COMMENTARY

Memo to "respectable" Republicans: Stop looking for GOP heroes to fight Trumpism from the inside

When traditional Republicans try to appeal to reason within the party, who do they think they are talking to?

By Chauncey DeVega

Senior Writer

Published June 16, 2021 6:00AM (EDT)

Trump supporters near the U.S Capitol on Jan. 06, 2021 in Washington, DC. (Shay Horse/NurPhoto via Getty Images)
Trump supporters near the U.S Capitol on Jan. 06, 2021 in Washington, DC. (Shay Horse/NurPhoto via Getty Images)

People who are afraid often engage in self-soothing behavior such as denial and wishful thinking. Unfortunately, reality is not so malleable as to be bent by such actions.

Barbara Comstock is a "respectable" and "traditional" Republican who served as a member of the House of Representatives from 2015 to 2019. In a recent column at The New York Times, she tries to grapple with the realities of Trumpism and American neofascism's full control over today's Republican Party. Her solution? To try to rally the "good" Republicans to resist Donald Trump's influence and power by having a proper investigation into the events of Jan. 6.  

In "My Fellow Republicans, Stop Fearing This Dangerous and Diminished Man," Comstock writes the following about Donald Trump:

Republicans, instead of opposing a commission to investigate the events of Jan. 6, need to be at the forefront of seeking answers on the insurrection and diminishing the power of QAnon and the other conspiracy theories that Mr. Trump has fueled. While he is still popular within the party, Mr. Trump is a diminished political figure: 66 percent of Americans now hope he won't run again in 2024, including 30 percent of Republicans. He is not the future, and Republicans need to stop fearing him. He will continue to damage the party if we don't face the Jan. 6 facts head-on. Nothing less than a full investigation is essential....

Many Republicans rationalize ignoring his rhetoric: His speech on Saturday wasn't even aired live on Fox or CNN, and he may end up being indicted in New York and occupied with legal and financial problems. So, this thinking goes, what's the harm in humoring the guy a little longer?

The harm is that the lies have metastasized and could threaten public safety again. The U.S. Capitol Police report that threats against members of Congress have increased 107 percent this year. Representative Adam Kinzinger, a Republican, has noted, "There's no reason to believe that anybody organically is going to come to the truth." Representative Liz Cheney, another Republican, said, "It's an ongoing threat, so silence is not an option."

Comstock continues that her fellow Republicans "would be better advised to fight like Senator Margaret Chase Smith. During the Joseph McCarthy era in 1950, she advised fellow Republicans that the Democrats had already provided Republicans with sufficient campaign issues, and they need not resort to McCarthy's demagogy." She concludes: 

The same is true today. Republicans need to have more faith in their policies and stop being afraid of a dangerous and diminished man who has divided the country and now divides our party. Reconsider the commission, let the investigation go ahead, and run and win in 2022 on the truth.

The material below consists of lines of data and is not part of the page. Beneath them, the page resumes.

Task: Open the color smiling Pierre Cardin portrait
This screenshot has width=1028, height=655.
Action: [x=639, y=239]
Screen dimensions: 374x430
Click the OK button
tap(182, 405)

Her Republican Party (or at least the one she imagined) no longer exists. Today's Republican Party is an anti-democracy, theocratic, neofascist, white supremacist, anti-reasonterrorist organization. Comstock's pleas for sanity are the equivalent of putting a rescue note inside of a bottle and then throwing it into the ocean over the Mariana Trench. No help will be arriving.

Donald Trump is now the Republican Party. Republican elected officials overwhelmingly support Trump's policy proposals and other initiatives and dutifully enacted them. Republican voters are deeply loyal to Donald Trump and the civic evil he represents. The Republican Party's platform in 2016 and 2020 was basically "do whatever Trump wants." In all, today's Republican Party is now a Trump-controlled personality cult: Its leaders and elected officials will continue to do his bidding for the foreseeable future.

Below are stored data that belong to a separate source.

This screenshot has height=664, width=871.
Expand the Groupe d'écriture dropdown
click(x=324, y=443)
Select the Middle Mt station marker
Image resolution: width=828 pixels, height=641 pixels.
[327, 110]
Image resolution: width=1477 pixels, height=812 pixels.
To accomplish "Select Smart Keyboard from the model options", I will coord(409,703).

Comstock knows that Trump is dangerous but fails to reconcile it with the behavior of her fellow Republicans.

Contrary to Comstock's encouragement and good intentions, Republican elected officials and leaders should in fact be very afraid of Donald Trump and his followers.

Most notably, during Donald Trump's coup attempt and attack on the Capitol, his followers sought out the vice president — chanting "Hang Mike Pence" — along with other "disloyal" Republicans and prominent Democrats. Investigations by the FBI and other law enforcement agencies have determined that this was not some type of "political theater" by Trump's attack force but instead a serious conspiracy. If not for the quick thinking of Capitol Hill Police officers on that horrible day (most notably Eugene Goodman), Mitt Romney, Mike Pence, and other members of Congress could have been murdered by the mob.

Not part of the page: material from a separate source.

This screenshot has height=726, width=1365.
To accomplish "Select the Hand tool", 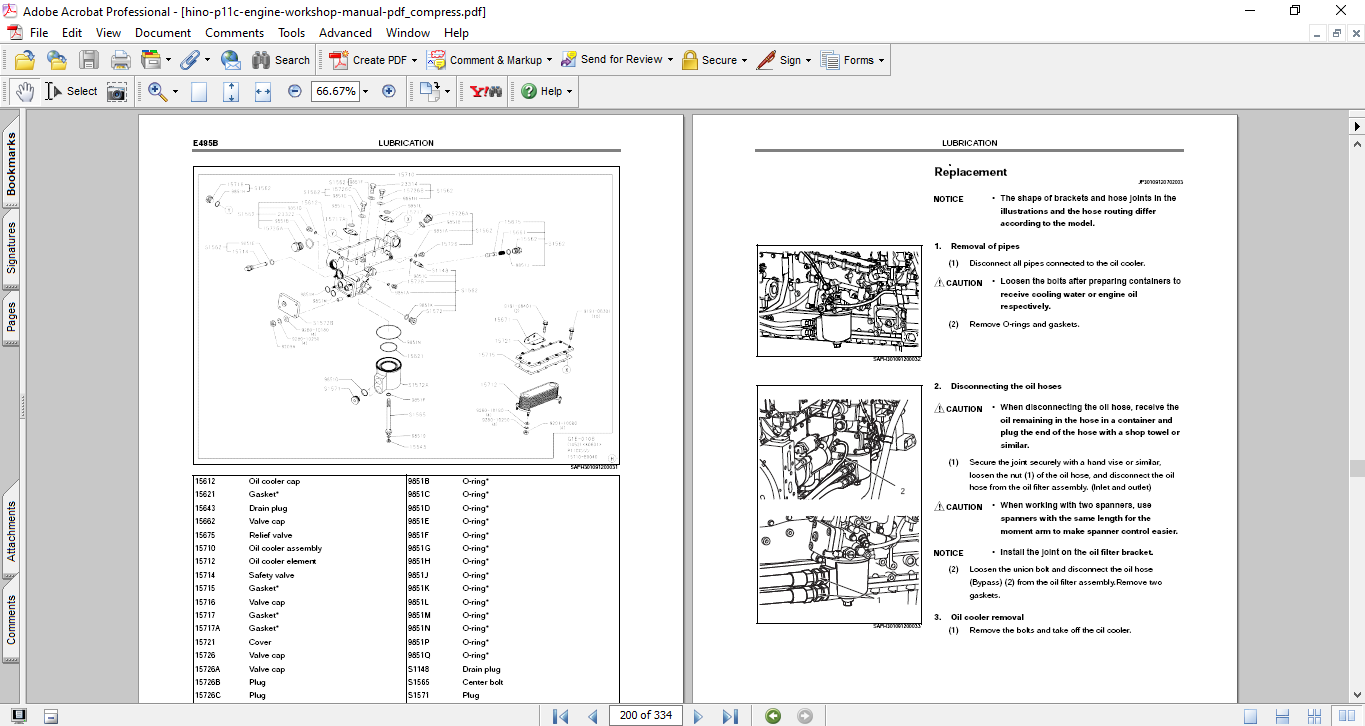I will click(24, 91).

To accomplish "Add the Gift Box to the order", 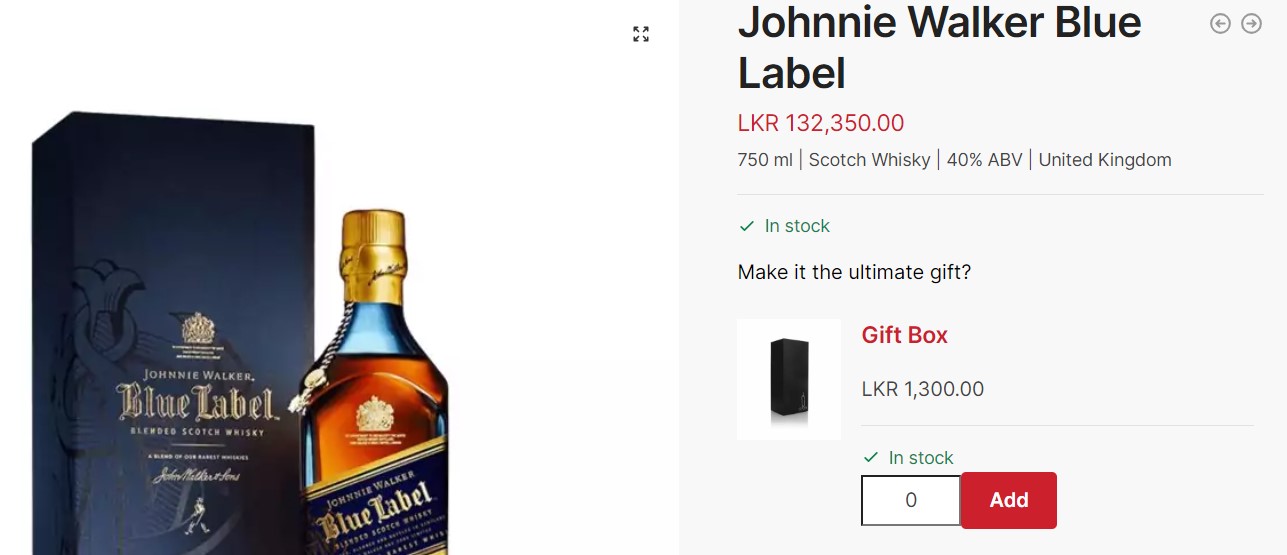I will pos(1009,500).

Last week, the FBI issued a report to Congress warning that members of the antisemitic QAnon cult have been radicalized into right-wing terrorism and represent an imminent threat to public safety. This is part of a much larger pattern: Law enforcement and other experts have been warning that the events of Jan. 6 and other Trump-inspired political violence are a preview of what will likely be several years of a white supremacist and much broader right-wing violent insurgency against the Biden administration and the Democratic Party.

During a speech on Tuesday, Attorney General Merrick Garland reiterated these concerns, warning that, "In the FBI's view, the top domestic violent extremist threat comes from 'racially or ethnically motivated violent extremists, specifically those who advocated for the superiority of the White race.'"

As shown by Media Matters, the SPLC, and other watchdog organizations, the right-wing disinformation-propaganda machine media echo chamber has been escalating their use of stochastic terrorism to incite their public — and Trump's followers and other members of the White Right more generally— into committing acts of violence against Democrats, liberals, progressives, "Antifa," "Black Lives Matter," "critical race theory," "cancel culture," "illegal immigrants," Muslims, and other groups deemed to be the "enemy."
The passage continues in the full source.